Passage for review:
On Tue, May 21, 2002 at 01:22:23PM -0400, Mike Richichi wrote:
> 1) I've always had trouble with decoding NCP over IP packets (we're very
> soon going to be a Pure IP shop). It turns out that Ethereal is not
> properly decoding packets with packet signatures enabled.
Is a "packet signature" the 8-byte header with a 4-byte signature value
and a 4-byte length?
Presumably that signature *cannot* be disabled for TCP, unless the NCP
code infers the length of the packet from the contents of the request or
reply, as TCP is a byte-stream protocol, not a packet protocol. (Either
that, or the 4-byte signature can be disabled but the length can't be.)
If it's optional for NCP-over-UDP, then the dissector needs to check
whether the first 4 bytes of the packet are NCPIP_RQST or NCPIP_RPLY
and:
if so, dissect the first 4 bytes as a signature and the next 4
bytes as a length;
if not, dissect the payload as an NCP packet.

The problem:
Pick up the email reply about decoding NCP packet signatures in Ethereal after its last line and keep writing it.

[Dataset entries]
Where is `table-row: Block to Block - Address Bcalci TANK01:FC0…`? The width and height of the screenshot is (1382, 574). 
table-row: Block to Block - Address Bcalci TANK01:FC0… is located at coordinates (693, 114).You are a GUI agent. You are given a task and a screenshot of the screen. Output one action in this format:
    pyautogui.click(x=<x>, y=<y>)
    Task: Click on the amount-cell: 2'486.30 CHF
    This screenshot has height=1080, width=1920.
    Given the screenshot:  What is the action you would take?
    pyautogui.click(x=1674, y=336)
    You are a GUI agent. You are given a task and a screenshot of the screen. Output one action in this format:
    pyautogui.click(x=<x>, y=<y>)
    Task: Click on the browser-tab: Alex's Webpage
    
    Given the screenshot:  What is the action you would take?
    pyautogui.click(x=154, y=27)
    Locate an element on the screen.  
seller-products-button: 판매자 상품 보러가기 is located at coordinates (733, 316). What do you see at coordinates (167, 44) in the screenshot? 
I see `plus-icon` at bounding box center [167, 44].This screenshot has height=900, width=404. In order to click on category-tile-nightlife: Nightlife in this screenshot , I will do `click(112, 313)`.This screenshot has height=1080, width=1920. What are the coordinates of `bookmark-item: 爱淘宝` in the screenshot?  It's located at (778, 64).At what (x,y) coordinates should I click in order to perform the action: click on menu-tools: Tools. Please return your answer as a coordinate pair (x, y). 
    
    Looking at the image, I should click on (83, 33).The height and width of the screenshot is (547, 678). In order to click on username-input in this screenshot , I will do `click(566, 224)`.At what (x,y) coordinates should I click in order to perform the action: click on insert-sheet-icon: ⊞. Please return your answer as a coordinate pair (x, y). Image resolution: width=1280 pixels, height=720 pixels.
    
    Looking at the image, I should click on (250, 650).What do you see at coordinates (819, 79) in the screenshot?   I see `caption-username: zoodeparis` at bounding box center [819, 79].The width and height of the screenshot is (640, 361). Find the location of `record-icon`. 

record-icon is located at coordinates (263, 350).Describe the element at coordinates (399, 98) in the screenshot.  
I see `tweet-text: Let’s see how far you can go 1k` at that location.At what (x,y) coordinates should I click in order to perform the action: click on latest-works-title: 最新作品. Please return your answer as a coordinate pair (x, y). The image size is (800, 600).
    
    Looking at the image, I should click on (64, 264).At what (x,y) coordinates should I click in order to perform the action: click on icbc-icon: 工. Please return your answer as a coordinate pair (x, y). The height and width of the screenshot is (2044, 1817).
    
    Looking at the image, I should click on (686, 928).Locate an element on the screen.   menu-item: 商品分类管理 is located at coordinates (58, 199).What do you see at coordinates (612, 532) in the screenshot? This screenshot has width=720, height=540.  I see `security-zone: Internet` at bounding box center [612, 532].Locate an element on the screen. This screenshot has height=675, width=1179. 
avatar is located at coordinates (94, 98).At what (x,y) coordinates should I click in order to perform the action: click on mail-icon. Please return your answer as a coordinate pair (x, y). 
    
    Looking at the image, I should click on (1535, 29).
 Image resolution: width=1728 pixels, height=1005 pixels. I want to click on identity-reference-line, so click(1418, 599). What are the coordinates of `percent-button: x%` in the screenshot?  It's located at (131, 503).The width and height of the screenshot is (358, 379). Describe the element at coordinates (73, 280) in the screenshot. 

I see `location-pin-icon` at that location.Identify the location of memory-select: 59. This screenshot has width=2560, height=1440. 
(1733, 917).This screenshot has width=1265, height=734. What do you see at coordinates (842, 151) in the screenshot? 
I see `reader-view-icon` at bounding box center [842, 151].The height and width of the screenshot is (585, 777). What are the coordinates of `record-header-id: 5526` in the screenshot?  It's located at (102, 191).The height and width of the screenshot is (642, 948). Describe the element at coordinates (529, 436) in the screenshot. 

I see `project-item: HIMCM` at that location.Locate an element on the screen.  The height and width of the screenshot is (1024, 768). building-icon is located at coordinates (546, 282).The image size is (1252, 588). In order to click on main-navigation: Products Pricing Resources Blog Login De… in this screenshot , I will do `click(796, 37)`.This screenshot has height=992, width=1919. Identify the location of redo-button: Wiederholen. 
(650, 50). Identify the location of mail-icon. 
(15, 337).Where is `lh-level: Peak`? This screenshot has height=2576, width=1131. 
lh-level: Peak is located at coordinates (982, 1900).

Output:
> 2) NCP over IP will use burst mode to to large transfers (program and
> data files in bulk) and these are identified as NCP packets but have
> little or no header data, so again the packet type is unknown. This is
> a minor problem though, because it's clear in the trace what's going on
> (there's an NCP open file request, a bunch of large packets with TCP
> ACKs from the server, then an NCP close file request.)
I assume the burst mode for NCP-over-IP is different from the regular
NCP burst mode? The dissector currently dissects the regular NCP burst
mode headers.
> These seem like small issues, and I figured the rewrite of the
> dissector would handle it. I will gladly provide dumps and testing to
> help fix this problem,
I'd like to see examples of
1) NCP-over-IP traffic without the signature;
2) NCP-over-IP traffic with the signature;
3) the burst mode traffic to which you're referring.